Face au conflit russe, la Chine adopte une position de plus en plus prudente, inquiète du jusqu’au-boutisme poutinien. Le pays rencontre de grands défis internes, et doit renforcer sa place sur la scène internationale.

Pour Yan de Kerorguen, même si les régimes chinois et russes sont sur la même longueur d’onde, la volonté de la Chine d’approfondir ses relations avec la Russie, s’apparente davantage à un partenariat de circonstance.

On ne saurait en douter, la débandade de l’armée russe en Ukraine ne semble pas inciter Vladimir Poutine à réfréner ses ardeurs, mais plutôt à accentuer la menace du scénario catastrophe. Jusqu’à présent, ni la détermination des Ukrainiens, ni les sanctions occidentales, ne semble lui faire entendre raison. Une brève lecture des relations ambiguës entre la Chine et la Russie accrédite l’hypothèse que seul son présumé « ami » Xi Jinping peut faire une pression efficace pour stopper l’escalade de la Russie. Récemment, l’un des meilleurs analystes de la Chine, Kevin Rudd, ancien premier ministre australien, souligne que Pékin a déjà fixé à Moscou une ligne rouge.

▶ [Entrées de données]:
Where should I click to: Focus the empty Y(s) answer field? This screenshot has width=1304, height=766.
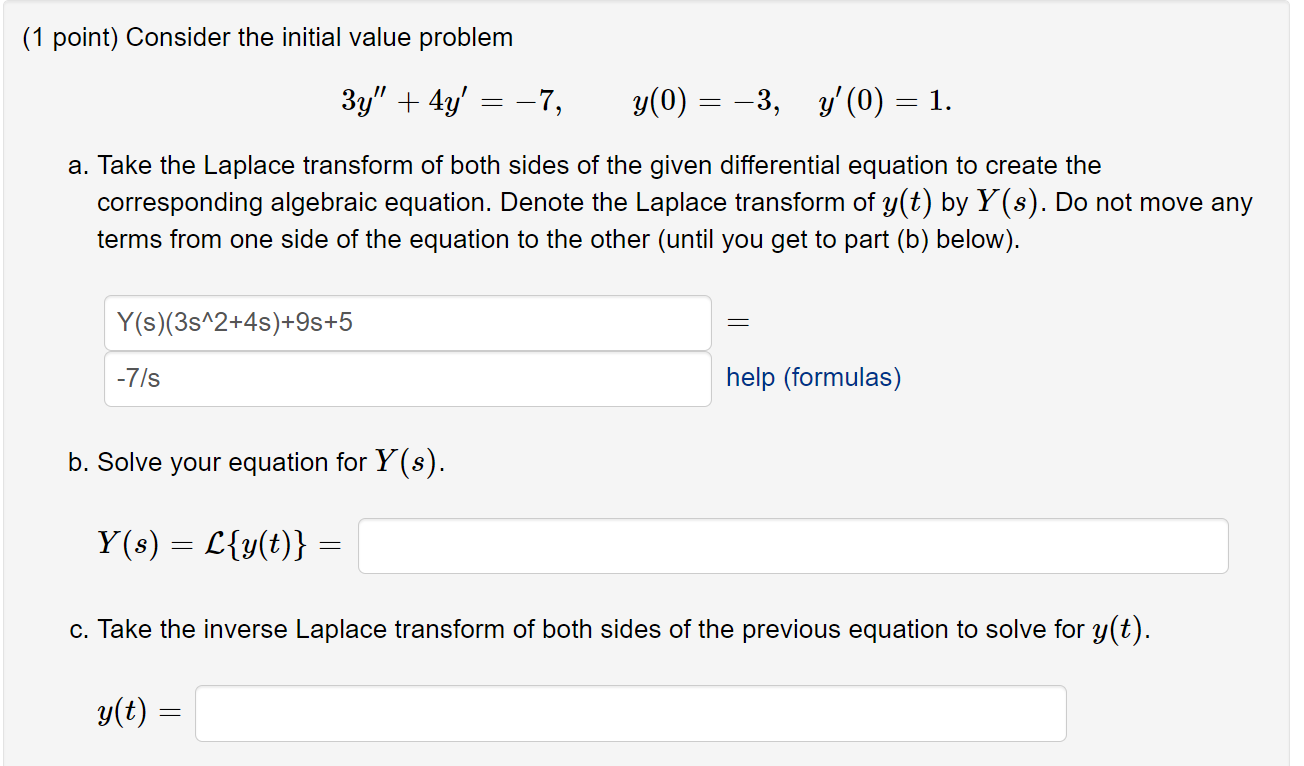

==

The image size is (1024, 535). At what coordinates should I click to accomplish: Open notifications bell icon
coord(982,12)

...

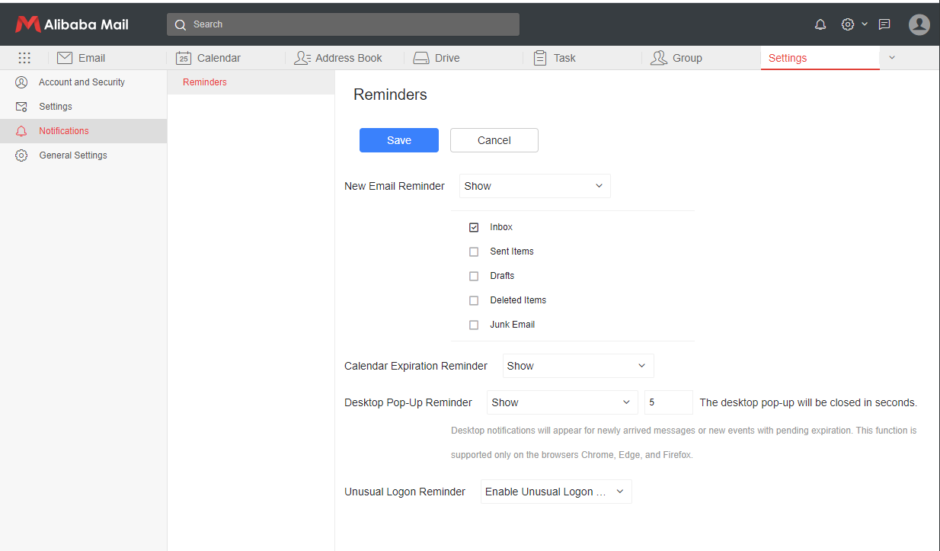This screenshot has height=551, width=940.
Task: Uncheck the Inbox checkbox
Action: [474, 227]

▶ [Défi A]:
D'après l'extrait sur la position chinoise face au conflit russe, quelle fonction Kevin Rudd a-t-il exercée autrefois ?
▶ [Défi B]:
Traduisez en anglais cette phrase de l'extrait sur la position chinoise face au conflit russe : « Le pays rencontre de grands défis internes, et doit renforcer sa place sur la scène internationale. »
▶ [Défi C]:
Rédigez la suite de l'extrait sur la position chinoise face au conflit russe, à partir de sa dernière phrase.
Les enregistrements forment un matériau distinct de l'extrait.

▶ [Résultat final A]:
Il a été premier ministre de l'Australie.

▶ [Résultat final B]:
The country faces major internal challenges and must strengthen its position on the international stage.

▶ [Résultat final C]:
Le récent sommet de l’Organisation de coopération de Shanghaï (SCO) qui s’est tenu à Samarcande en septembre 2022 ne laisse pas de doute sur la position de force dans laquelle se trouve la Chine au sein de cette coalition. Cette organisation, qui réunit outre la Chine et la Russie, le Kazakhstan, l’Ouzbékistan, le Kirghizstan, le Tadjikistan (élargie en 2016), a confirmé les distances prises par ces nations d’Asie centrale à l’égard de la puissance tutélaire de Moscou.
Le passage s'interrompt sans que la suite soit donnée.